Consultation bidon sur la nouvelle politique énergétique du Québec

Le mépris de la classe politique envers la population semble atteindre de nouveaux sommets avec la nouvelle consultation (http://www.politiqueenergetique.gouv.qc.ca/accueil/) sur la prochaine politique énergétique du Québec.

Je ne vais pas mâcher mes mots : on se moque de nous en ce moment et quiconque s’intéresse sincèrement aux enjeux environnementaux peut voir cette « consultation » pour ce qu’elle est réellement : un show de boucane pour donner le feu vert à l’exploitation des énergies fossiles au Québec.

Et j’aimerais être plus nuancé dans ma critique, mais les agissements du Parti libéral laissent peu de place à l’interprétation. Ceci dit, et seulement à des fins de conversation, observons en quoi cette consultation bidon est si honteusement, fâcheusement, ridiculement bidon.

Une première tentative

En 2013, le ministère des Ressources naturelles sous le Parti Québécois annonce une consultation sur les enjeux énergétiques du Québec. On se comprend, ce n’était pas la première consultation sur le sujet, mais pour une fois, il semblait que celle-ci traiterait des enjeux énergétiques (ex : hydroélectriques, pétroliers, gaziers, éoliens) à la lumière des enjeux environnementaux d’aujourd’hui, notamment la lutte aux changements climatiques.

Cela faisait longtemps que le mouvement environnemental demandait un réel débat de société sur les questions énergétiques au Québec. Un exercice essentiel si nous voulons éviter, en tant que province, de se développer à l’aveuglette, comme une sorte de bar open sur un modèle néocolonialiste, au grand plaisir des lobbies d’industries extractives.

Nous avons été nombreux-ses à y voir l’opportunité de se poser collectivement ces questions brûlantes. À travers 47 séances à travers la province, plus de 460 mémoires, dont celui du Réseau québécois des groupes écologistes auquel j’ai participé, ont été transmis à la Commission. Et quoique le rapport final de 310 pages ne réunissait pas toutes nos demandes, il fut, à notre heureuse surprise, très rigoureux, sensible à la réalité physique du monde et, qui plus est, rempli d’audace.

Au terme de nos travaux, il ressort clairement que le principal défi énergétique du Québec n’est plus d’assurer la sécurité d’approvisionnement. Notre société doit plutôt résolument mettre le cap sur la réduction de la consommation d’hydrocarbures fossiles et sur une utilisation optimale des différentes formes d’énergies afin d’en maximiser les avantages économiques pour la population, les entreprises et les régions, dans le respect des principes du développement durable. Nous proposons une approche basée sur la maîtrise de l’énergie.

Ce n’est pas rien. Et pour tout vous avouer, le contenu avait de quoi ébranler le cynisme des écologistes.

"Here we go again"

Malheureusement, peu après le dépôt du rapport, le nouveau gouvernement renvoie tout ce travail aux oubliettes. Le ministre Arcand se défend de tabletter le rapport et dit qu’il va s’en inspirer. Ah bon ?

_TÂCHE COURTE_
Retapez fidèlement le passage de l'article sur la consultation énergétique au Québec, en partant des mots « Cela faisait longtemps » et en vous arrêtant après « est, rempli d’audace. ». Les items qui suivent ne servent à rien ici.

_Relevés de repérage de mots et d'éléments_
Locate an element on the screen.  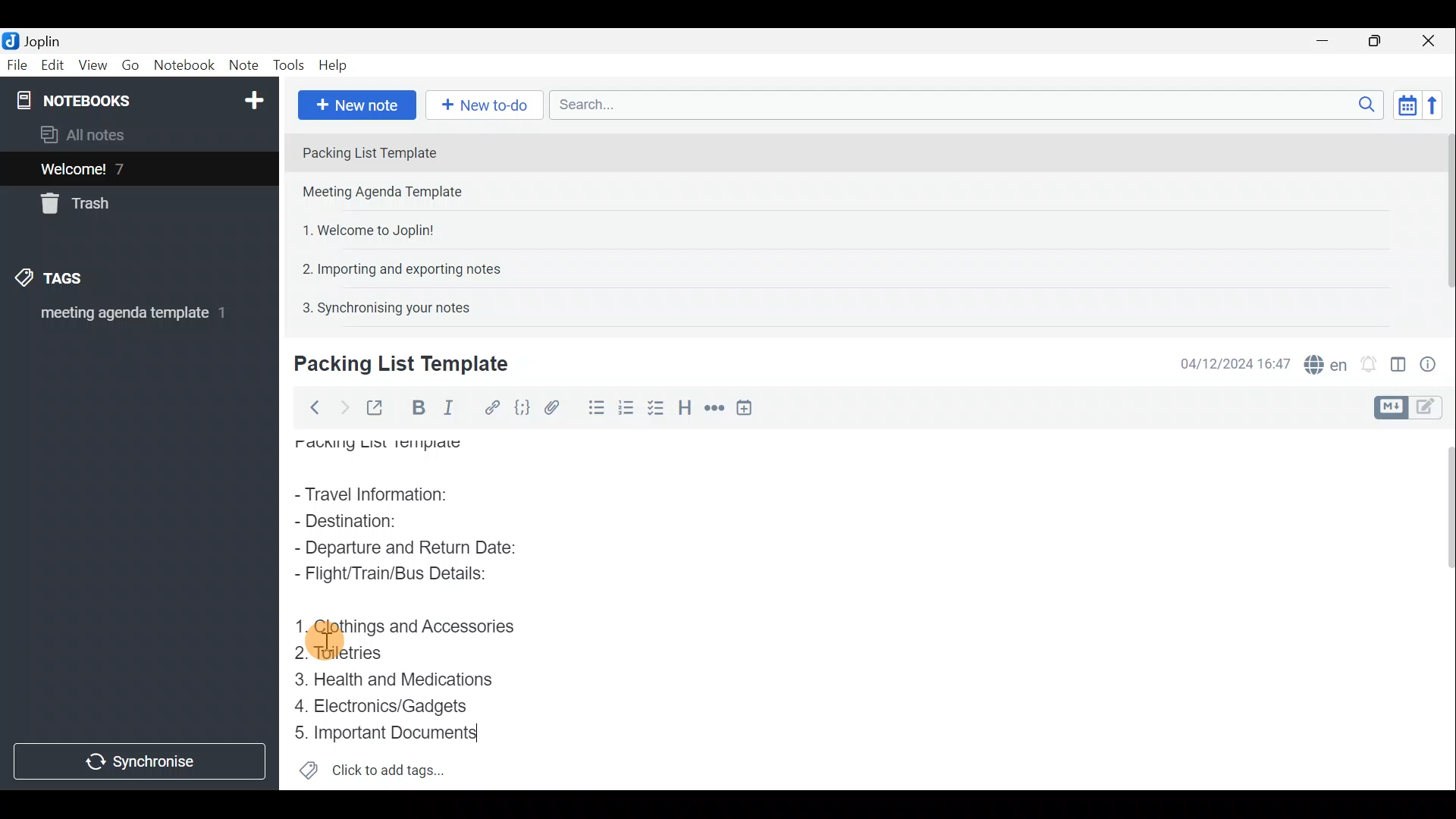
Italic is located at coordinates (455, 407).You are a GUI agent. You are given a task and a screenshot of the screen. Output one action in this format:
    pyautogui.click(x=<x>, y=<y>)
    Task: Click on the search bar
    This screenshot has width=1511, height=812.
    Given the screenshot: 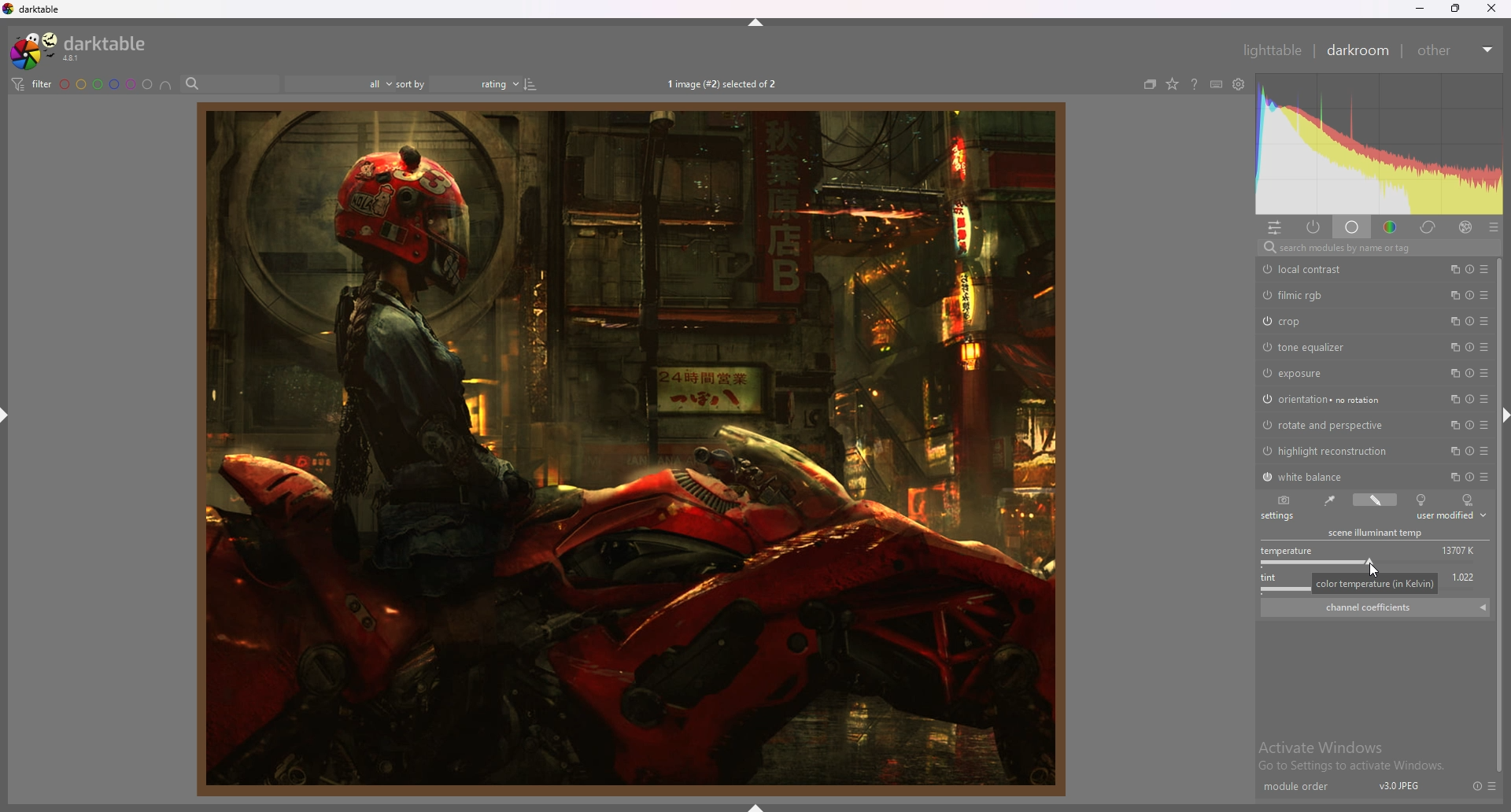 What is the action you would take?
    pyautogui.click(x=230, y=84)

_RÉPONSE ATTENDUE_
Cela faisait longtemps que le mouvement environnemental demandait un réel débat de société sur les questions énergétiques au Québec. Un exercice essentiel si nous voulons éviter, en tant que province, de se développer à l’aveuglette, comme une sorte de bar open sur un modèle néocolonialiste, au grand plaisir des lobbies d’industries extractives.

Nous avons été nombreux-ses à y voir l’opportunité de se poser collectivement ces questions brûlantes. À travers 47 séances à travers la province, plus de 460 mémoires, dont celui du Réseau québécois des groupes écologistes auquel j’ai participé, ont été transmis à la Commission. Et quoique le rapport final de 310 pages ne réunissait pas toutes nos demandes, il fut, à notre heureuse surprise, très rigoureux, sensible à la réalité physique du monde et, qui plus est, rempli d’audace.